W tym miejscu recenzji superlatywy muszą się jednak skończyć. Bardzo przykro mi to pisać, lecz "Evangelion" jest nowatorski tylko w pewnym sensie. "Demigod" - mimo eksploatowania sprawdzonych patentów - był wzbogacony o wpływy Nile, "The Apostasy" o szeroko pojęte elementy muzyki symfonicznej, jednak tamte albumy brzmiały dla mnie świeżo, była w tym wszystkim pewna wyraźna metoda, pewien zamysł. Wielu zapewne się ze mną nie zgodzi, lecz w najnowszej odsłonie Behemoth takowego zamysłu niestety brak. Odnoszę wrażenie, że słucham fragmentów wcześniejszych płyt formacji, pociętych i poskładanych na nowo w zupełnie inne utwory, przyprawionych technicznymi zagrywkami, blackowym riffowaniem charakterystycznym chociażby dla Mayhem czy Dimmu Borgir (wspomniane rozmyte partie gitar), oraz gdzieniegdzie bardzo mocno schowanymi, acz bardziej opętańczymi niż poprzednio chórkami (np. "Shemhamforash"). Nie jest to oczywiście album całkowicie wtórny, lecz jeśli kręcicie głową nad powyższymi zarzutami, odkurzcie sobie "Zos Kia Cultus", w moim mniemaniu opus magnum twórczości tych utalentowanych muzyków. Co z tego, że nie ma tam chórków, trąb i egipskich solówek? Co z tego, że od razu przywodzi skojarzenia z genialnymi Morbid Angel? Ta płytka po prostu kipi pomysłami. Każdy utwór prezentuje coś, czego jeszcze w twórczości tej grupy nie było. Na późniejszych albumach jest już zdecydowanie słabiej pod tym względem, a szkoda, bo co jak co, ale muzyków takich, jak Nergal stać na dużo więcej. Mimo uchybień, do "Evangelion" wracał będę z przyjemnością, a póki pan Darski będzie umiał mnie swoją sztuką chociaż troszkę zaintrygować, nie straci mego szacunku. Szkoda, że ten doskonały muzyk stracił go w oczach wielu fanów tylko dlatego, że umawia się z Dodą, naprawdę. Wszak Nergal był od zawsze człowiekiem i artystą nie podporządkowanym nikomu i niczemu. Żadnym z góry narzucanym normom, tak społecznym, jak i subkulturowym. "...na harfach morze gra, kłębi się rajów pożoga, a słońce mój wróg - słońce wschodzi wielbiąc Boga".

Komentarze
Dodaj komentarz »
Po "Inicjacji"
Tobi (gość, IP: 213.25.127.*), 2009-08-24 20:25:42 | odpowiedz | zgłoś
Przesłuchałem dziś najnowszy album "Behemotha"
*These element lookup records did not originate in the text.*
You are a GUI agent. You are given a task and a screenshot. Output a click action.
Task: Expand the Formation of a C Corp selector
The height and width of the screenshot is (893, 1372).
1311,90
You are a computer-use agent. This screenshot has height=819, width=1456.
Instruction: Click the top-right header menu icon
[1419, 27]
I powiem szczerze że mnie nie zachwycił,
dużo lepszy od niego był "Apostasy"
Może ta opinia jeszcze sie zmieni po kilku spotkaniach z "Evangelion"
Na razie daje 5/10
9/10
emcze (wyślij pw), 2009-08-17 17:13:52 | odpowiedz | zgłoś
Ta płyta skopała mi tyłek nieźle. Moim zdaniem warto było czekać. Jednak do 10/10 czegoś zabrakło, ale i tak nie jest źle. 6/10 to ocena bardzo nie adekwatna do treści płyty ;)
dla mnie najlepsza
Tojaff (gość, IP: 213.199.243.*), 2009-08-16 21:18:49 | odpowiedz | zgłoś
Zawsze uważałem, że Behemoth jest jednym z niewielu zespołów na świecie, które potrafią konsekwentnie i bez patrzenia na obowiązujące trendy, schematy (patrz truu metal) odważnie kroczyć muzyczną dróżką.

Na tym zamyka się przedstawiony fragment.